My obsession began on the road to the Alaska Highway…
July 3, 2013
Subject: Dad’s Journey
I feel a bit presumptuous, so bear with me…
Before we left on our journey both Mike and Matt [my sons] had occasion to ask how I felt about leaving work behind and heading off into a new world of travel and adventure. Both seemed a bit skeptical that I would make the transition without, shall we say, a certain amount of angst.
A day later, Mandy [my sister] was far less circumspect–as usual. She reckons that the personality my kids have known for lo these forty odd years (sorry Kirsten [my daughter]) goes way farther back than that. She further reckons that, angst be damned, I’m probably headed for a full-fledged nervous breakdown. Worst of all, she thinks that’s funny!
Sorry, Kids. I didn’t invite her into the family–it just happened.
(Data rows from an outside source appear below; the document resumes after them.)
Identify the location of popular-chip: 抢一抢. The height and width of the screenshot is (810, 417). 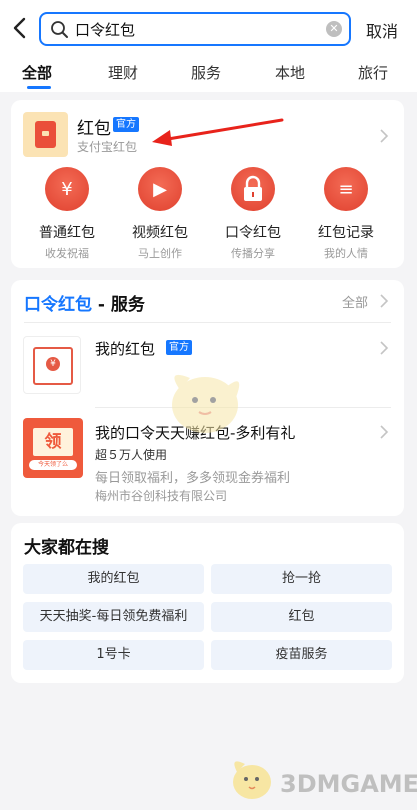
(302, 579).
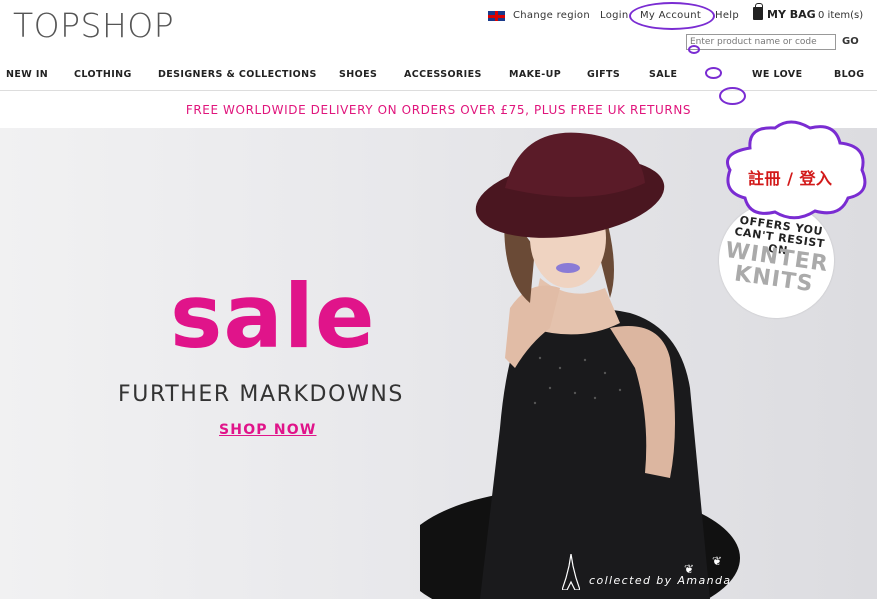 This screenshot has width=877, height=599. Describe the element at coordinates (496, 16) in the screenshot. I see `uk-flag-icon` at that location.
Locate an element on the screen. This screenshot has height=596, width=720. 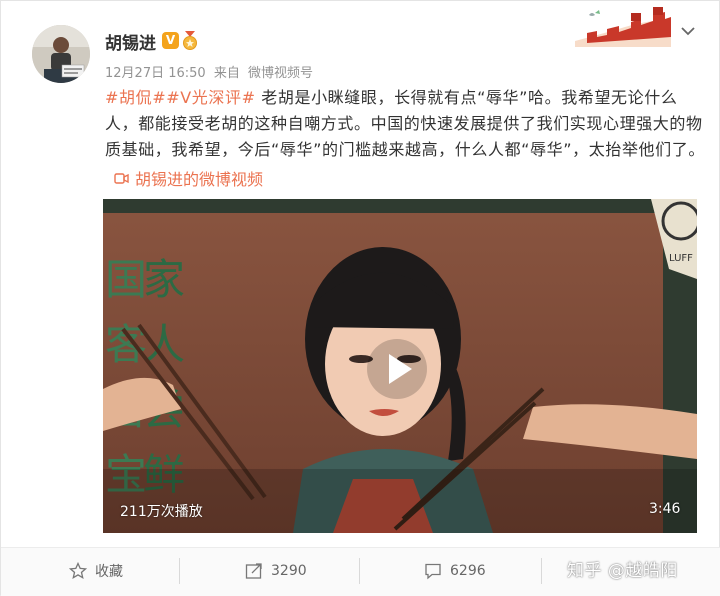
video-link-label: 胡锡进的微博视频 is located at coordinates (199, 178).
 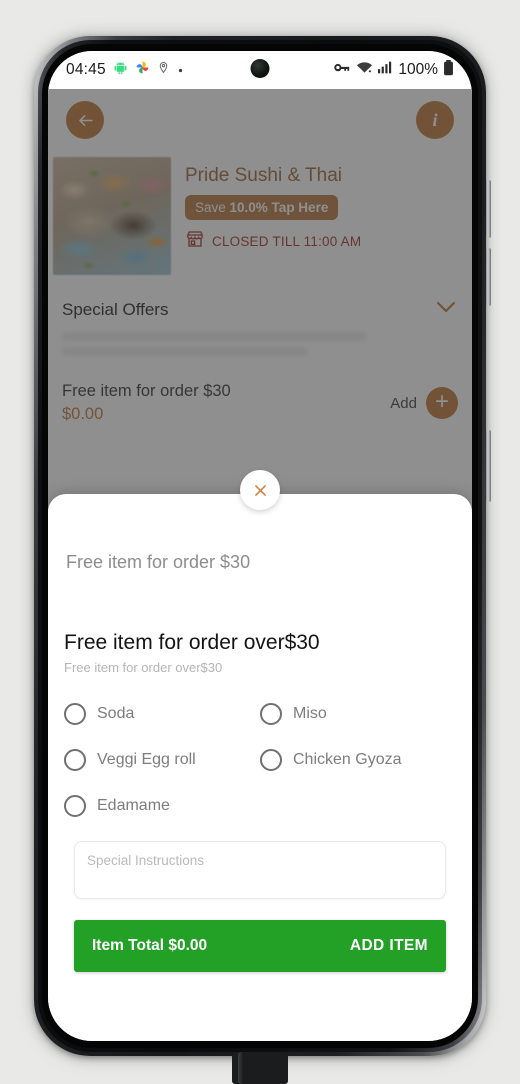 What do you see at coordinates (192, 642) in the screenshot?
I see `item-title: Free item for order over$30` at bounding box center [192, 642].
Mandy opined that, while it was fun to follow our travels on Chris’ web site, it would be equally fun for the five of you to follow my existential adventures in a more personal format. Remember, she thinks this is funny…
So here is my first edition.
On the phone with Chris this morning, Mike asked a couple of times how I was reacting to being without work. (I fear he thinks it’s a bit funny too.) She answered that I was doing fine. And that was true.
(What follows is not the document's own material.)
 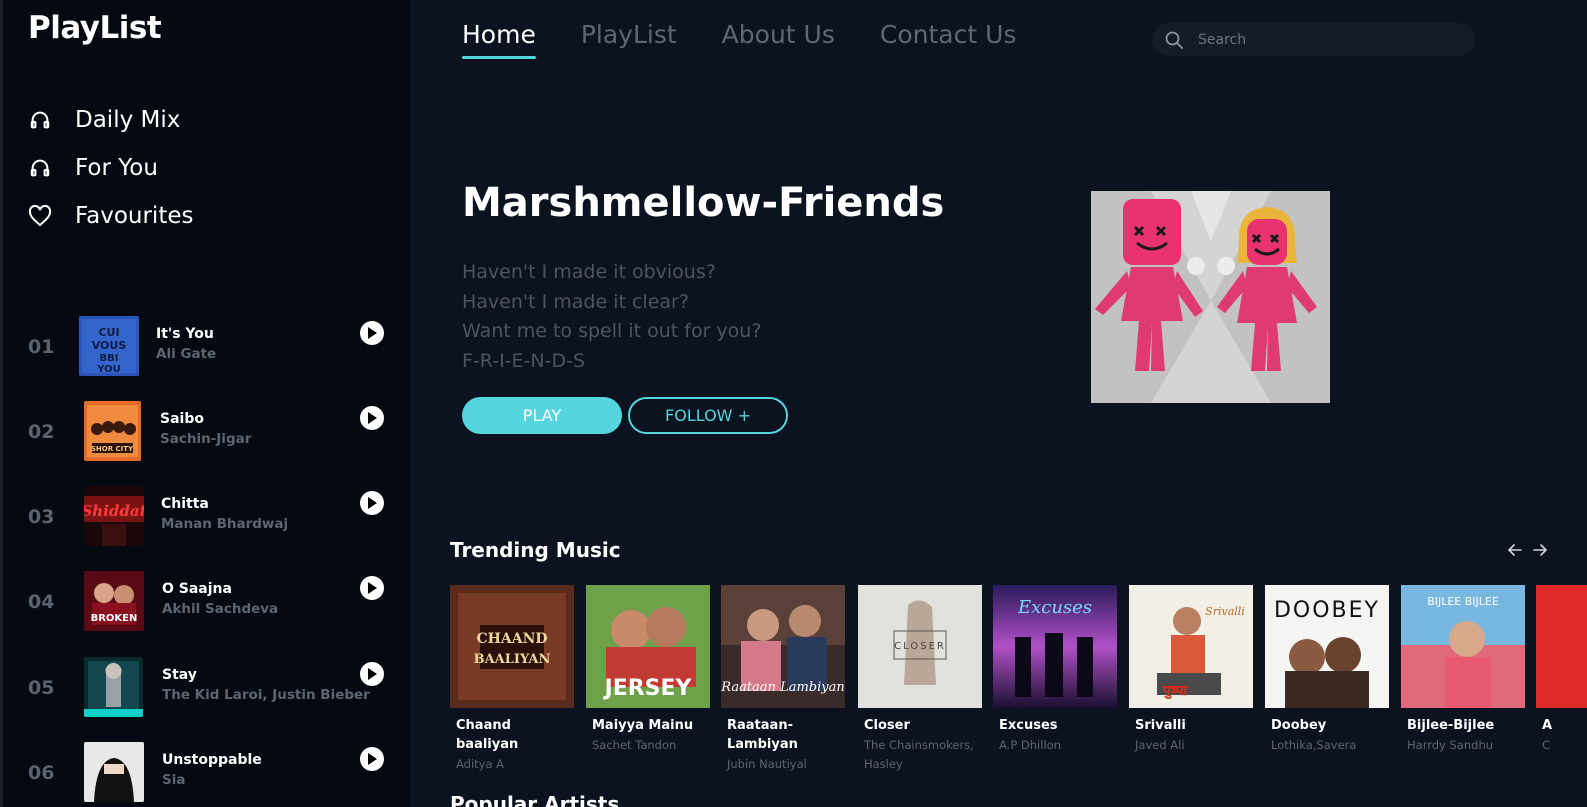 I want to click on sidebar-item-label: For You, so click(x=116, y=168).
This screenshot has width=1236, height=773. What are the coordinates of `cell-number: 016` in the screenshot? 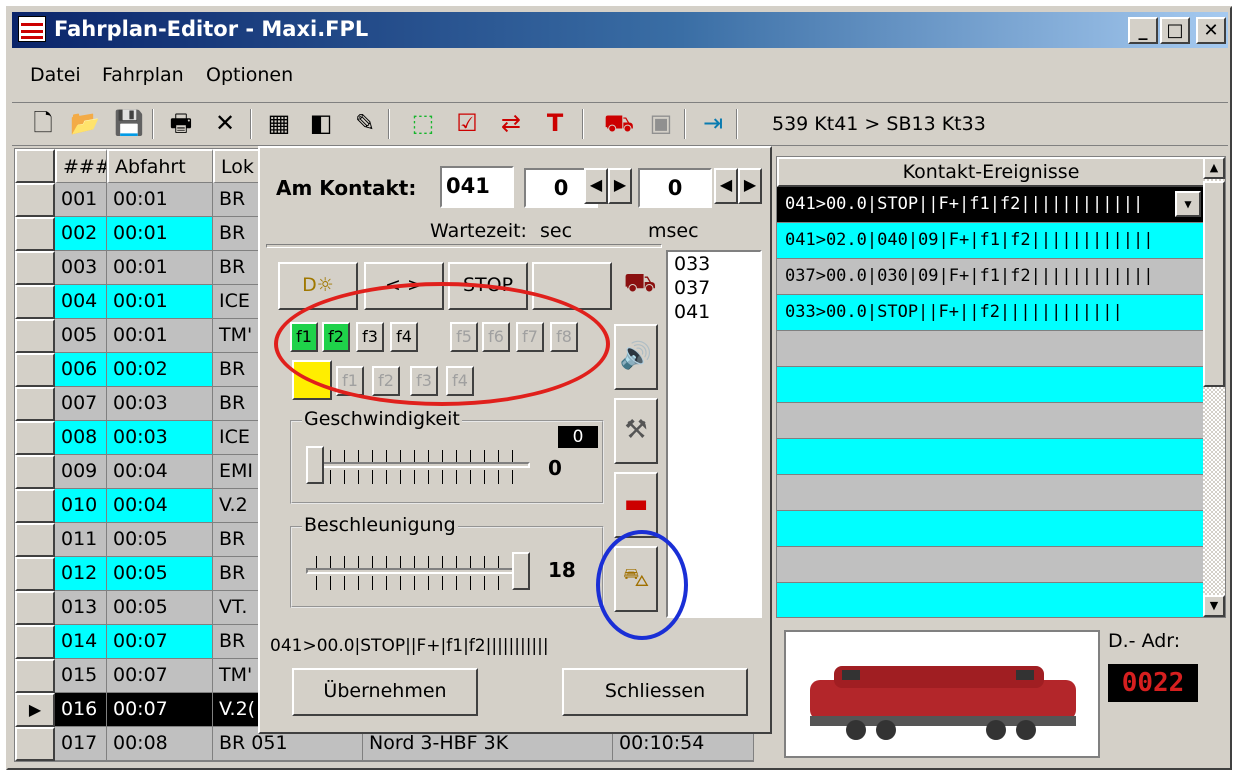 It's located at (81, 710).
But an explanation might be in order…

For a confirmed work addict, keeping the mechanics, the refrigeration and especially the electronics going for Chris’ travelling road show is analogous to methadone for a heroin addict. For the moment, I haven’t stopped working at all–I just have a different, and infinitely more demanding client.

Somewhere deep inside, though, I feel my telos starting to bloom. Last night in a ‘campground’ in Sioux Falls, South Dakota, we met a lady about our age who identified herself as a ‘full timer’. I didn’t know this breed existed, and maybe you don’t either. She was about my age, tiny, painfully skinny, clearly suffering from advanced health issues. But she has been travelling the highways in her enormous freeway yacht of a motor home since her husband died in 2003. She has no home and doesn’t want one.
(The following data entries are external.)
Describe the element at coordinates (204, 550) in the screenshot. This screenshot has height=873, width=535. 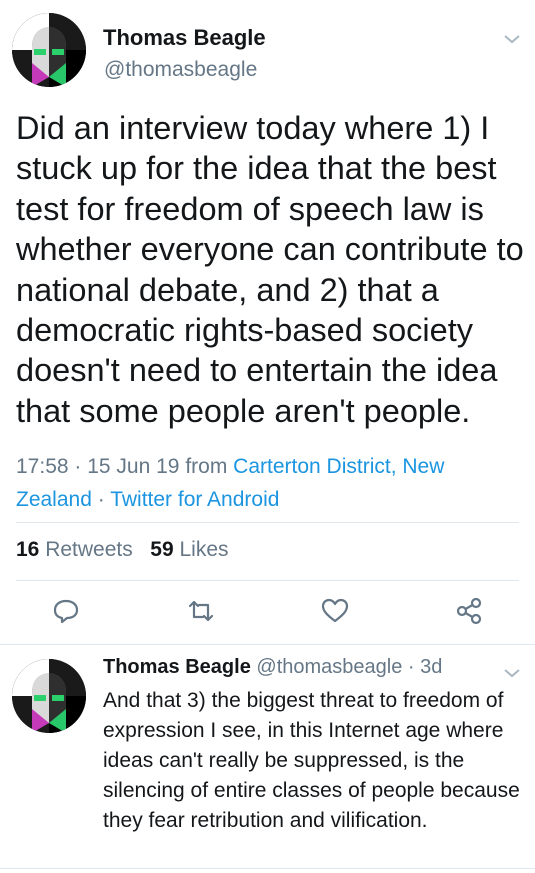
I see `likes-label: Likes` at that location.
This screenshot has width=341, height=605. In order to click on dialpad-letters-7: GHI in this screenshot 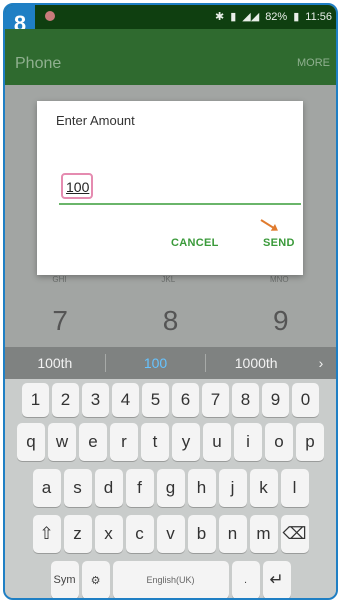, I will do `click(60, 280)`.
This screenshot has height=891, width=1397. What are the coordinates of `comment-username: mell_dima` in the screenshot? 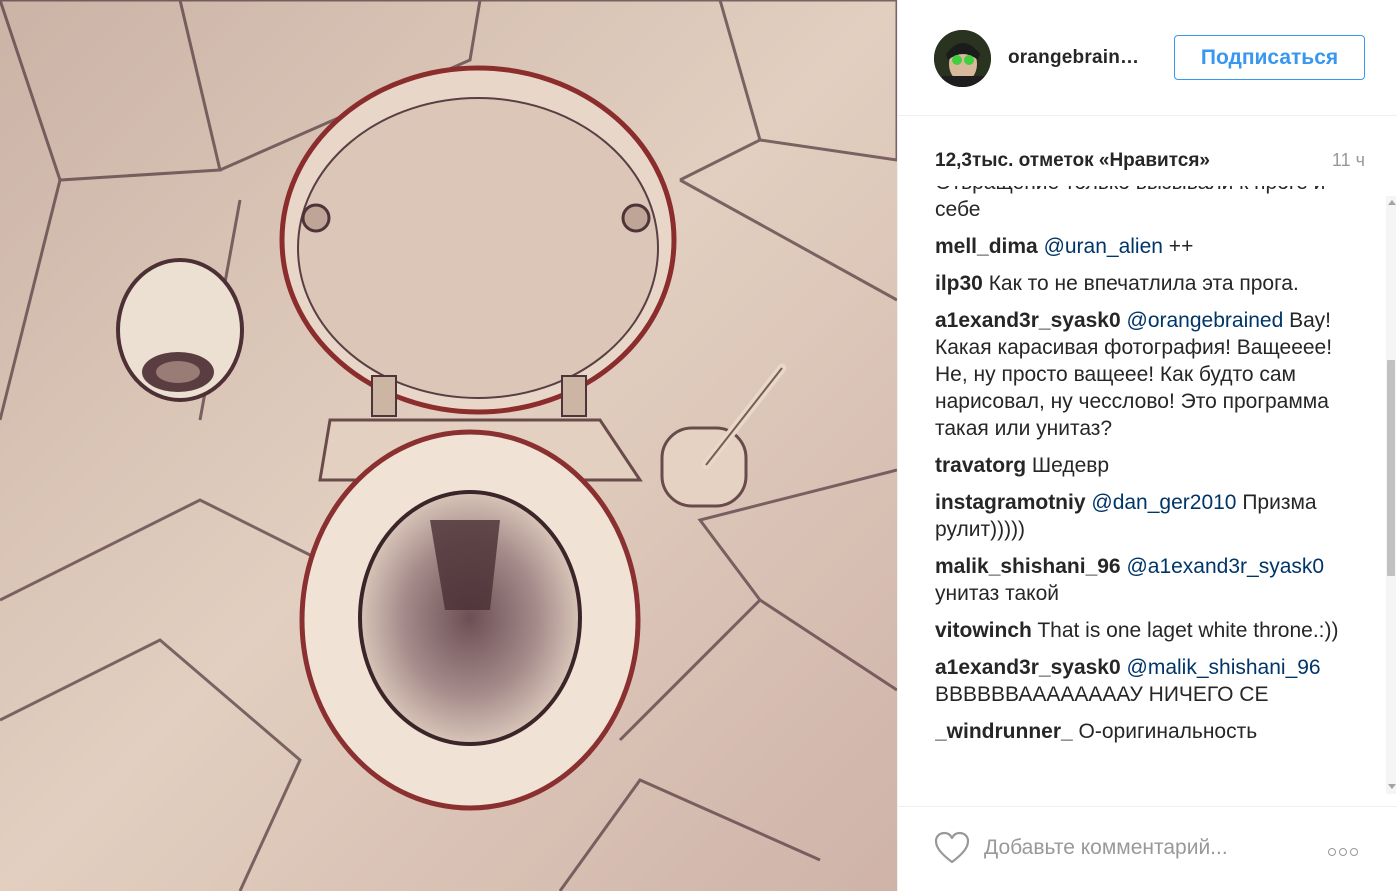 It's located at (986, 246).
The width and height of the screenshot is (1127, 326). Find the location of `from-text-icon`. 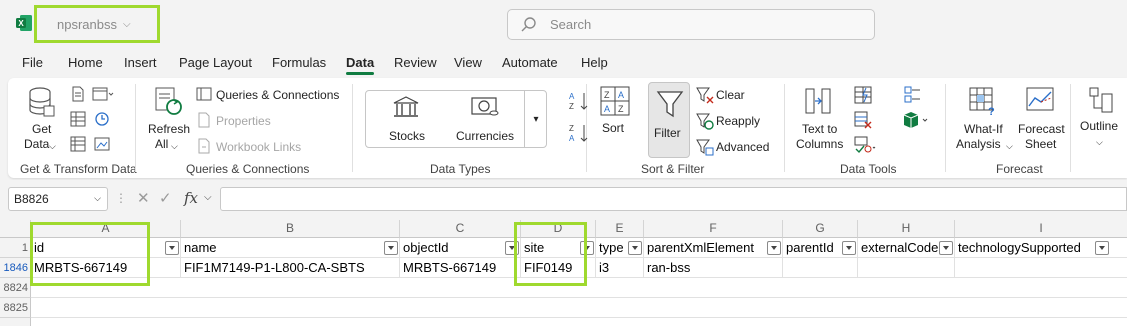

from-text-icon is located at coordinates (78, 94).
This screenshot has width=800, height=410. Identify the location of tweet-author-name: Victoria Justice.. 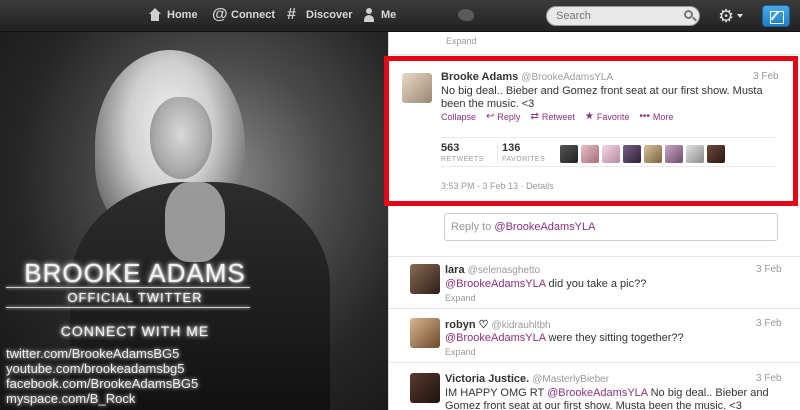
(487, 379).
I wasn’t dumb enough to ask her about driving that behemoth all by herself, towing her smaller car behind. But she answered anyway. She explained that she had to do all the driving because her dog was too short to reach the pedals.
I’m not sure what effect meeting that incredible little woman had on my spiritual state, but I know it was profound. Something along the lines of, “Holy Shit there are some cool people in this world. I wish I was one of them!
Dad/Big Brother
I love reading your introductory comments. After reading many of your later reports, I see myself in your shoes. Imagining there are some people who not only survive such great wild-reness, but thrive and actually refuse to live any other way.
Survival puts a whole new perspective on ones life.